French fighter aircraft

The Morane-Saulnier MS.221 was a French fighter aircraft, built in 1928 to compete for a government contract in the "Jockey" (light fighter) programme. Two were built, one of which was progressively modified to increase its speed, but in 1930 the light fighter concept was abandoned.

==Development==

In the late 1920s both France and the UK explored the possibilities of light fighters, with lower power and light armament but with rapid climb and long endurance. They were also less costly to build. The Jockey programme, as it became known, began in France in 1926 and Morane-Saulnier responded with the 1927 MS.121. This proved to be underpowered and was superseded by the MS.221, which used the same basic airframe and armament with a 30% power increase, provided by a 600 hp Gnome-Rhône 9Ae Jupiter nine-cylinder radial engine. Two MS.221 prototypes were built.

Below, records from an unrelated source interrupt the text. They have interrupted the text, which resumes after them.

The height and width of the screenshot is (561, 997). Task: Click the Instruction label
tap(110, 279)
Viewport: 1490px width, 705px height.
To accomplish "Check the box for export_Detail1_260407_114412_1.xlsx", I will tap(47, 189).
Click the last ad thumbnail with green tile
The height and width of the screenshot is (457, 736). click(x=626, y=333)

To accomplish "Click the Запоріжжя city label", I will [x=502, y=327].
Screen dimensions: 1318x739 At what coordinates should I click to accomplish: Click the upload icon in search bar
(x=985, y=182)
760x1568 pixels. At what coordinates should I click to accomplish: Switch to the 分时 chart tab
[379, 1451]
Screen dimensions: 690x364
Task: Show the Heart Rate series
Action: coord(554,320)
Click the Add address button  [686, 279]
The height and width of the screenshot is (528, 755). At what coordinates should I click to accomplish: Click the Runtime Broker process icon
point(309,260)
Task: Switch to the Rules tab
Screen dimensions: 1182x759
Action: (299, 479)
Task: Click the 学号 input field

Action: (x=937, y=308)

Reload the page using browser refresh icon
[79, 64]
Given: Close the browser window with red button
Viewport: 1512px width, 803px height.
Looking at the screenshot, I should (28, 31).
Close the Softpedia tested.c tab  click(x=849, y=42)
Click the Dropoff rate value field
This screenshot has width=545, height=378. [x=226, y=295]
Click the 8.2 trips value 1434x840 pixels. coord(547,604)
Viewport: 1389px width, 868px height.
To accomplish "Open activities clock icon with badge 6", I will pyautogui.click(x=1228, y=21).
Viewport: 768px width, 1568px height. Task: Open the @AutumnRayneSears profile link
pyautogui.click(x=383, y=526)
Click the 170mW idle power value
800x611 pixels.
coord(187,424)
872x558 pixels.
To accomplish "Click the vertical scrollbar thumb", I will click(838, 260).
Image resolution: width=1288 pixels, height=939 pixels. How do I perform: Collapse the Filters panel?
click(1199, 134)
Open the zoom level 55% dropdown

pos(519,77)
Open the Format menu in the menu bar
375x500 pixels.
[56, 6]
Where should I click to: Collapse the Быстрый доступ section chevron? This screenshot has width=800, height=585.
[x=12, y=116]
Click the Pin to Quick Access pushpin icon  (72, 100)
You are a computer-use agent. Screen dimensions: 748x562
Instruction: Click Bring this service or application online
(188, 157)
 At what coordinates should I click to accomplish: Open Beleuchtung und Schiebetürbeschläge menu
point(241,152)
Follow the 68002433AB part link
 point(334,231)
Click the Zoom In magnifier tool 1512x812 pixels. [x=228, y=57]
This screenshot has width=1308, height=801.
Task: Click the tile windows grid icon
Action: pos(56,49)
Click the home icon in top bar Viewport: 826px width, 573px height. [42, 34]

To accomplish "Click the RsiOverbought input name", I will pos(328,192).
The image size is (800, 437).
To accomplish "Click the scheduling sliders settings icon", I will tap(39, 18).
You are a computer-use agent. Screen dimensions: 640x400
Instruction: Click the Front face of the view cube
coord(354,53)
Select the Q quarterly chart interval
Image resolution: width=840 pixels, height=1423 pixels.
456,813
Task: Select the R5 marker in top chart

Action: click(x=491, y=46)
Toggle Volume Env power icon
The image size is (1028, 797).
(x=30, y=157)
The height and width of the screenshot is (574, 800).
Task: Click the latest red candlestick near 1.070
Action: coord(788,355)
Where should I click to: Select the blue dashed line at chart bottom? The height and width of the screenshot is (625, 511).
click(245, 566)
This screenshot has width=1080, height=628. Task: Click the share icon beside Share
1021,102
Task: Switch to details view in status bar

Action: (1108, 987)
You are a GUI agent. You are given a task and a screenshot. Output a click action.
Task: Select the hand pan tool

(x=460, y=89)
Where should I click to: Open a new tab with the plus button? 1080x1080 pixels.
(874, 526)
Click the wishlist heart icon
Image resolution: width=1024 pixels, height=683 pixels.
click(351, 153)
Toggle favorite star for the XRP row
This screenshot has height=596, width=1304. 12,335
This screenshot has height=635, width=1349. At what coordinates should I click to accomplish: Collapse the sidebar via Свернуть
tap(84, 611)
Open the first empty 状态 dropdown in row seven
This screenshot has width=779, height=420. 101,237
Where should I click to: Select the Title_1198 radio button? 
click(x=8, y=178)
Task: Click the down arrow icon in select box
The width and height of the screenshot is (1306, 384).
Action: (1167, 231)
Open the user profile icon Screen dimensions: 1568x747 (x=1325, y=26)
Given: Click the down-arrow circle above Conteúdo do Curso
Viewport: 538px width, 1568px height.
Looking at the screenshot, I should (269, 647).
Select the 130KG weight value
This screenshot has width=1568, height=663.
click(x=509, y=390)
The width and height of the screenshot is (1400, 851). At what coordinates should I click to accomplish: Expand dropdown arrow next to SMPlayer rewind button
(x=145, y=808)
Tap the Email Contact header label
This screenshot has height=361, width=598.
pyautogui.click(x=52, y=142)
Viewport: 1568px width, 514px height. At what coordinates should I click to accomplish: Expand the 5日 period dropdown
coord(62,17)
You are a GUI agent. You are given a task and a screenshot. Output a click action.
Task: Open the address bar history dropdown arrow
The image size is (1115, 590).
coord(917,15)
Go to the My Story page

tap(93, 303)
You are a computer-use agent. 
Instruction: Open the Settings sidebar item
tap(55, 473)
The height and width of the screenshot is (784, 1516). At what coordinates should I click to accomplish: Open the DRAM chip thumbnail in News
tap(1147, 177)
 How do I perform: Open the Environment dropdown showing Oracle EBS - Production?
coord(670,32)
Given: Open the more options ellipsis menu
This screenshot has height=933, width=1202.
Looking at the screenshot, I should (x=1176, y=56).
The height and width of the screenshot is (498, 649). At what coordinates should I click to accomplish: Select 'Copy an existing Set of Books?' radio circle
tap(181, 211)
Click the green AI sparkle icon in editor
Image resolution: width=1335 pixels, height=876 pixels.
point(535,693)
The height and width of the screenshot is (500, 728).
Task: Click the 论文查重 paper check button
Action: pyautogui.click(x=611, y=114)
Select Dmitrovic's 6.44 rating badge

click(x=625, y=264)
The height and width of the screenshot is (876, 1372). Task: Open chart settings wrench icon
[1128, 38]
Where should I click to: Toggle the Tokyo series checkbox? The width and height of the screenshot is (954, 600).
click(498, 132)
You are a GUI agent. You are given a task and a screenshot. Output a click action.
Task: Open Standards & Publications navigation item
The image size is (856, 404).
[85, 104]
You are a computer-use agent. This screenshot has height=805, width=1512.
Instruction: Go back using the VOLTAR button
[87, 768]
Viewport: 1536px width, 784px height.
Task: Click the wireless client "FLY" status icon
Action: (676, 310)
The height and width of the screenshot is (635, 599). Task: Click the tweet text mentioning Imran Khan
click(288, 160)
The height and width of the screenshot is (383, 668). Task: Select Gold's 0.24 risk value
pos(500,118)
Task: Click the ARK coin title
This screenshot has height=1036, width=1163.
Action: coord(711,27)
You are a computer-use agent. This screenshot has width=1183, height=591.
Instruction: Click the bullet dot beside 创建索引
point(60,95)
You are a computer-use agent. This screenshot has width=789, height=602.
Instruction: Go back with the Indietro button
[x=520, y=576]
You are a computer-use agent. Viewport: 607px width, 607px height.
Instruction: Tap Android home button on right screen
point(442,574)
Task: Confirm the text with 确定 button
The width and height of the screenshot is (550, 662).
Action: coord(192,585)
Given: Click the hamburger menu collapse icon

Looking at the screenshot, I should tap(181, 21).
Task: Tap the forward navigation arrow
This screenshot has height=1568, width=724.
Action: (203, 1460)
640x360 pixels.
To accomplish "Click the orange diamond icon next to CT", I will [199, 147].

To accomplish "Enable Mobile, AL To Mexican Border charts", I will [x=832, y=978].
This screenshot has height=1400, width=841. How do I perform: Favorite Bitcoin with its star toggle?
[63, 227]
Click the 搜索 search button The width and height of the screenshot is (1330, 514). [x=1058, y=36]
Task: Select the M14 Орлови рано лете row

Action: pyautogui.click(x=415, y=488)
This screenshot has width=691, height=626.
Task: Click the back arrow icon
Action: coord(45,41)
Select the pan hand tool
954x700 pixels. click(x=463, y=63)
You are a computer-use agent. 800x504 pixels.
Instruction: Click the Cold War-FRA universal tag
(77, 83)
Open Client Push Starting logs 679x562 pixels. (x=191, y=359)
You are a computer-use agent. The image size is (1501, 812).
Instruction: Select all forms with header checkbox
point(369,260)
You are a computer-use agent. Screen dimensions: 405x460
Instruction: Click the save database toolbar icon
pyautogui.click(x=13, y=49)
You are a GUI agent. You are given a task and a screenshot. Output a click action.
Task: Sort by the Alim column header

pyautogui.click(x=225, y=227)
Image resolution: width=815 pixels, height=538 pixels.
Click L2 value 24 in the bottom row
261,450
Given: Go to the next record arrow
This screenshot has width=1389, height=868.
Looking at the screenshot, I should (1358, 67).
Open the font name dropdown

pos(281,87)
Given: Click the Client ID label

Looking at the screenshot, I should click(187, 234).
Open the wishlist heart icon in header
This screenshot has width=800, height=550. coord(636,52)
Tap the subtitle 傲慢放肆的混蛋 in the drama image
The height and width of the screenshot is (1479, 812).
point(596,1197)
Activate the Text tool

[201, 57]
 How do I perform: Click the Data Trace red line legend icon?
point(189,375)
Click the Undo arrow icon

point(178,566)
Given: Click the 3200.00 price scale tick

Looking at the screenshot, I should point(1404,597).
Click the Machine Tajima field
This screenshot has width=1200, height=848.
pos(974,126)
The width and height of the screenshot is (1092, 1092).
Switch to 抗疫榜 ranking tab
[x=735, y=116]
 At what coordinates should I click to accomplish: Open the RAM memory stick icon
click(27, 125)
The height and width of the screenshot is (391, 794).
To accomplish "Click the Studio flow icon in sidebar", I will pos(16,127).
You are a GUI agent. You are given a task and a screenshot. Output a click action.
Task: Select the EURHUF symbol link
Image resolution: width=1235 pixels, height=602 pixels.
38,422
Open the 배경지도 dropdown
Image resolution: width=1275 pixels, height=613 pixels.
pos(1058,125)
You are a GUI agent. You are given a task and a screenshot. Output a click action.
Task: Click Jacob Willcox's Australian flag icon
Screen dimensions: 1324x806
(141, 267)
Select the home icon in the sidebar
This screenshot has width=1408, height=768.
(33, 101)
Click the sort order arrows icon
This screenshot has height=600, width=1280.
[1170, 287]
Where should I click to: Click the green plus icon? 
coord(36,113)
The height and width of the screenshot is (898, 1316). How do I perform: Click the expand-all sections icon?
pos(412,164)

The precise date of the MS.221's first flight, flown by Fronval, is not known but it was before March 1928. Despite being lighter and more powerful, it was significantly slower at altitude than its competitors, so one MS.221 prototype was re-engined with a turbo-supercharged Gnome-Rhône 9As Jupiter which could deliver full power at 3800 m. The wing struts were also revised to reduce drag. It was then re-designated as the MS.222.

The MS.222 climbed faster than the MS.221 but was still slow at altitude, so a further aerodynamic clean-up in 1930 replaced the cross-axle undercarriage inherited from the MS.121 with a split-axle design, resulting in the MS.223 which first flew in April 1930.

By this time the failure of the "Jockey" programme was apparent and Morane-Saulnier turned their attention back to heavier, more traditional fighters.

==Design==

The parasol wing was in two parts, each with constant chord out to semi-circular tips and mounted with 7° of sweep but no dihedral. Each part had two duralumin spars and wooden ribs and was fabric covered apart from the leading edge which was strengthened with plywood. Narrow-chord ailerons occupied the entire trailing edge; as well as the normal, differential action for lateral control they could be operated together as camber-increasing flaps for landing. The joint between the two panels was supported over the central fuselage on a cabane of two inverted V-struts, one to each spar. Two almost parallel struts braced the wing at about 55% span to the lower fuselage.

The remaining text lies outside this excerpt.